▶ **Text shown**

This lack of water and sanitation in our office, although fleeting, caused some disruption. Staff debated braving the day without running water and toilets, many deciding to work remotely. We couldn’t imagine functioning in a place where our essential needs were not met.

Clean water and decent sanitation in workplaces, schools and healthcare facilities are essential for a productive workforce, and a healthy, prosperous and equal society. At a wider scale there is ample evidence to show the socio-economic returns from investing in water, hygiene and sanitation (WASH) – for individuals, societies and families like Perline's, pictured above left. They are essential for building the human capital that the World Bank indexed this year.

But more fundamentally, access to clean water, sanitation and hygiene are human rights, closely linked to the dignity of an individual. As the UN General Assembly has articulated, the enjoyment of these rights is essential for the enjoyment of other human rights.

A scandal and a denial

In 2015, world leaders further committed themselves by adopting the Sustainable Development Goals (SDGs), an ambitious agenda for people, planet and prosperity. Each year, governments review progress of individual countries against the SDGs, including global progress on specific themes. In 2018, governments, UN agencies and the private sector reviewed progress on water, sanitation and hygiene. The very worrying statistics painted a dismal picture.

▶ **Entries shown**
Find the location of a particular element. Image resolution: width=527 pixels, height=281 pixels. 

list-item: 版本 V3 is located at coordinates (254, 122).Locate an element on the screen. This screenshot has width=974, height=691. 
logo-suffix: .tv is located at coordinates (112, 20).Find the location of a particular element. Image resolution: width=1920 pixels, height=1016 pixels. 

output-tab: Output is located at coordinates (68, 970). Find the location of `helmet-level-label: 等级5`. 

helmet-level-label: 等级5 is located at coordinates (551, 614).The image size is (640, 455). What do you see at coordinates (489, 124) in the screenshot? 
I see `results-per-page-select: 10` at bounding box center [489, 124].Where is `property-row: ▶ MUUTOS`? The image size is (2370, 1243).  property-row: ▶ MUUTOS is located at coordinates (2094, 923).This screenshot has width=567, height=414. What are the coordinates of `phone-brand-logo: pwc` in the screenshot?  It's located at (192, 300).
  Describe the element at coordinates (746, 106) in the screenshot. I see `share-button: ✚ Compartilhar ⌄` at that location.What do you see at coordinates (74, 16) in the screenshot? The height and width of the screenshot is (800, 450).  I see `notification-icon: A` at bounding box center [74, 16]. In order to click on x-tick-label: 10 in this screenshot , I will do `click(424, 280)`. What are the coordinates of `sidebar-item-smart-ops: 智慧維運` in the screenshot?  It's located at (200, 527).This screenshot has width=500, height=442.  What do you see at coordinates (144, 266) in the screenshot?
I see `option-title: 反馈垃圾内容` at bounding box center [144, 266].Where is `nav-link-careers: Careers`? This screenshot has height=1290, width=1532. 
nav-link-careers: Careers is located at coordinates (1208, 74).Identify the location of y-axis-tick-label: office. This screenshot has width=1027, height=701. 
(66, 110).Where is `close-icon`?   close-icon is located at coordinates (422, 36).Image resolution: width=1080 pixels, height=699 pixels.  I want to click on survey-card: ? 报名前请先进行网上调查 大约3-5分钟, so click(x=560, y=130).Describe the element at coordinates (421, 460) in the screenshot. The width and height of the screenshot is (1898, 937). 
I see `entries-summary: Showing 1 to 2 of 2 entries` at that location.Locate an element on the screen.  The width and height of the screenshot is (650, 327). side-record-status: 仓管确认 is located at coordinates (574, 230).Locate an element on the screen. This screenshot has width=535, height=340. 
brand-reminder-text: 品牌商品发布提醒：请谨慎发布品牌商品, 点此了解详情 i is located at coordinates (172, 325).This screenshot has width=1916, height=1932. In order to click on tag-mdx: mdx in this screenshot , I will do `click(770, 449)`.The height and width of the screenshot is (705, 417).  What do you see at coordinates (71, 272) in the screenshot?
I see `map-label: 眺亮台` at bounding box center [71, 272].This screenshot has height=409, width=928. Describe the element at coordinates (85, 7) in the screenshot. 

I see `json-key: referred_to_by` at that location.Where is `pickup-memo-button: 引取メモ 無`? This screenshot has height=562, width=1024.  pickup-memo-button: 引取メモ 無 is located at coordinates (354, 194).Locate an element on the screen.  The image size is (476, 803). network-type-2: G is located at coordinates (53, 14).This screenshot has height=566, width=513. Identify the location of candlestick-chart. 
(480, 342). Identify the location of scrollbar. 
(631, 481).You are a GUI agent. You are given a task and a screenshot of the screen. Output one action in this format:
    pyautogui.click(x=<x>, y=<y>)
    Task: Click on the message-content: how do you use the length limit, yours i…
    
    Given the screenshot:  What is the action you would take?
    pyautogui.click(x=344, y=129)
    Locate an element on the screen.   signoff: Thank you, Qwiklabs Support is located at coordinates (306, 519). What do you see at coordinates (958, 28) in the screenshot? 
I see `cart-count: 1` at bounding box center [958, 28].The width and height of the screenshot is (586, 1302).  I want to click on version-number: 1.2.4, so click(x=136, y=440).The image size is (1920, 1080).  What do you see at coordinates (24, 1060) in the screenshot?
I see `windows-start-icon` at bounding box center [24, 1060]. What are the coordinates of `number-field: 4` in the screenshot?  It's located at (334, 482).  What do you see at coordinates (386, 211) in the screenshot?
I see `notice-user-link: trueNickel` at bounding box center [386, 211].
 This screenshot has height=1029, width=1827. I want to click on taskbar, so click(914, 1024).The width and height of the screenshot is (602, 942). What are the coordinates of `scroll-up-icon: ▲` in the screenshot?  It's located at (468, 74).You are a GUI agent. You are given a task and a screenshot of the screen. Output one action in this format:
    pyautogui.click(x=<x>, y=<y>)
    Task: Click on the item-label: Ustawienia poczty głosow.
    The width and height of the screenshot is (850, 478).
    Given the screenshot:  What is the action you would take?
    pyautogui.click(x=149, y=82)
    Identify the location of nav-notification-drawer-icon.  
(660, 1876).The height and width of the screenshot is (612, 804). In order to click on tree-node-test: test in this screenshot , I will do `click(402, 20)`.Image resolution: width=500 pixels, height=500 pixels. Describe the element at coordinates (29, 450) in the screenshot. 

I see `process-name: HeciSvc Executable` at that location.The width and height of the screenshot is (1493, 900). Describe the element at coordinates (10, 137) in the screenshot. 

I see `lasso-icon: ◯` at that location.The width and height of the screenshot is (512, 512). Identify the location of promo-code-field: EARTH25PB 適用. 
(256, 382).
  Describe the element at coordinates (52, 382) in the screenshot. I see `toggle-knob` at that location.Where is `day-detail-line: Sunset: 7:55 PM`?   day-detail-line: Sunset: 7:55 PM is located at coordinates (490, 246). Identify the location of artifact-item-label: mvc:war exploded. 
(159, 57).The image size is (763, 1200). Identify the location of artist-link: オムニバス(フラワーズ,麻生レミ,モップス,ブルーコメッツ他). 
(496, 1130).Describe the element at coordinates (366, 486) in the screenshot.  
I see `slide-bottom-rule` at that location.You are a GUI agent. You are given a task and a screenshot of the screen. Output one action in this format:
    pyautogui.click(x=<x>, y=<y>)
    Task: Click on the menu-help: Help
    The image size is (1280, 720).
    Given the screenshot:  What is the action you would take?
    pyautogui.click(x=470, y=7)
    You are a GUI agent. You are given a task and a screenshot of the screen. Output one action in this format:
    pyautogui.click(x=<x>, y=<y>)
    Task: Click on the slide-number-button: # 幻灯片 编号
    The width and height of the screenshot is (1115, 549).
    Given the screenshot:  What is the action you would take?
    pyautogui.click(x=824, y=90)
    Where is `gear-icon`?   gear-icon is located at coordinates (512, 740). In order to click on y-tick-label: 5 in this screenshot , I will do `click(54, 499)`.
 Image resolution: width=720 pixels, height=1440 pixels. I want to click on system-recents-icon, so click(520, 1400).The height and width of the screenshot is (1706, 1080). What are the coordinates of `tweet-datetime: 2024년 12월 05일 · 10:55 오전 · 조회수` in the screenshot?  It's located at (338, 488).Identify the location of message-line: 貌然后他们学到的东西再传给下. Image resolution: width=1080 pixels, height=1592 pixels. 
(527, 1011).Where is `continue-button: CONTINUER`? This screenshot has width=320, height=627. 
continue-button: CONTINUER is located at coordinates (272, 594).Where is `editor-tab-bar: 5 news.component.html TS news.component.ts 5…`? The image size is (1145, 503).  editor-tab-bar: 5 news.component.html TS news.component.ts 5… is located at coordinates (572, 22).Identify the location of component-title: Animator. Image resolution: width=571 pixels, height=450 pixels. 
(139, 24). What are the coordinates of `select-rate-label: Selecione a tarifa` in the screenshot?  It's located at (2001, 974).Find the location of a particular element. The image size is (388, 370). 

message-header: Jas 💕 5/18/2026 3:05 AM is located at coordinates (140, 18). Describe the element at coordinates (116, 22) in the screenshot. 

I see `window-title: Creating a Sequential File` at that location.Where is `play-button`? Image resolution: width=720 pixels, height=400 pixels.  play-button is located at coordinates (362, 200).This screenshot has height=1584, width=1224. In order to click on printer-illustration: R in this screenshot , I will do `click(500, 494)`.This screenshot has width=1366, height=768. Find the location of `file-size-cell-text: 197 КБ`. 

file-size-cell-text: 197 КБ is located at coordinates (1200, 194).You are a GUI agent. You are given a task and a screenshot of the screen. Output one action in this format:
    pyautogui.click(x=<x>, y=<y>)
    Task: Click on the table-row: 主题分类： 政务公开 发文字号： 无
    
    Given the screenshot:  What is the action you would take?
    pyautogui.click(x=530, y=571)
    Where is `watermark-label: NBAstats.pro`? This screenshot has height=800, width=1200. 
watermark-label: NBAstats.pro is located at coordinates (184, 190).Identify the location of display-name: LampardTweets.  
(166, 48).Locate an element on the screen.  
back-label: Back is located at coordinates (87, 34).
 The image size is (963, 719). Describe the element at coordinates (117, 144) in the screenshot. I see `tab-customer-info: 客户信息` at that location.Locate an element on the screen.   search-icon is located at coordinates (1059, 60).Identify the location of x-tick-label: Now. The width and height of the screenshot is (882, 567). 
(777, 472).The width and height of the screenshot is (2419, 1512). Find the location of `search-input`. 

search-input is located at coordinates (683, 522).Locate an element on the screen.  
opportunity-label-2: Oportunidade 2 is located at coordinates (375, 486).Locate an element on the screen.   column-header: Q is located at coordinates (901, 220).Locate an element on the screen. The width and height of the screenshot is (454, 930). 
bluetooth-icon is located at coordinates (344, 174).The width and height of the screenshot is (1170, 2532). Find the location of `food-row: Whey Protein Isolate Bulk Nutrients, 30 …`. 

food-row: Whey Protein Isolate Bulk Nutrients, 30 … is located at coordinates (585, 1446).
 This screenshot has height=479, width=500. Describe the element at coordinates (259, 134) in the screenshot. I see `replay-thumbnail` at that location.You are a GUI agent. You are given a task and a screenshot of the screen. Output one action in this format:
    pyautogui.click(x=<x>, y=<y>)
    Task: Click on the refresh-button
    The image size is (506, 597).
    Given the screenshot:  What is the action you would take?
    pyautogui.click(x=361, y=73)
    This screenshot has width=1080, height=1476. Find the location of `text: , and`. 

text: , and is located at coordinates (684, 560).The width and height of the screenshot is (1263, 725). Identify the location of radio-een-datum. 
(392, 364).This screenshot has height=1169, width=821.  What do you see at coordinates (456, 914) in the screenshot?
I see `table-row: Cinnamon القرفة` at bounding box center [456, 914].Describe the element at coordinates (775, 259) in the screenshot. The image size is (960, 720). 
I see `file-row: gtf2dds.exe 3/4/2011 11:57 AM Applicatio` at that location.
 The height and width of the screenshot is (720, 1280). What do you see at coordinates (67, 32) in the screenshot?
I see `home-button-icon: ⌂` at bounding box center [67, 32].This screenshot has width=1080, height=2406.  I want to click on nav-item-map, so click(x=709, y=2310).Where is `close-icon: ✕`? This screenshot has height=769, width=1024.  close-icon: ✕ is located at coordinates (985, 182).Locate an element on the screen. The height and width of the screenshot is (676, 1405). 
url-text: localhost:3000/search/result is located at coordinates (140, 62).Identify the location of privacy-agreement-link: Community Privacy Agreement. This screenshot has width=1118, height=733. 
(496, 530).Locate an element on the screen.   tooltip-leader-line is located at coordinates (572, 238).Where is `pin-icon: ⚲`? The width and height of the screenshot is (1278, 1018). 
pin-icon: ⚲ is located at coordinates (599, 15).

▶ **Your objective**
Write out, word for word, the part of the text on water and sanitation that opens with the words containing "In 2015, world" and closes with "a dismal picture.".

▶ **Task result**
In 2015, world leaders further committed themselves by adopting the Sustainable Development Goals (SDGs), an ambitious agenda for people, planet and prosperity. Each year, governments review progress of individual countries against the SDGs, including global progress on specific themes. In 2018, governments, UN agencies and the private sector reviewed progress on water, sanitation and hygiene. The very worrying statistics painted a dismal picture.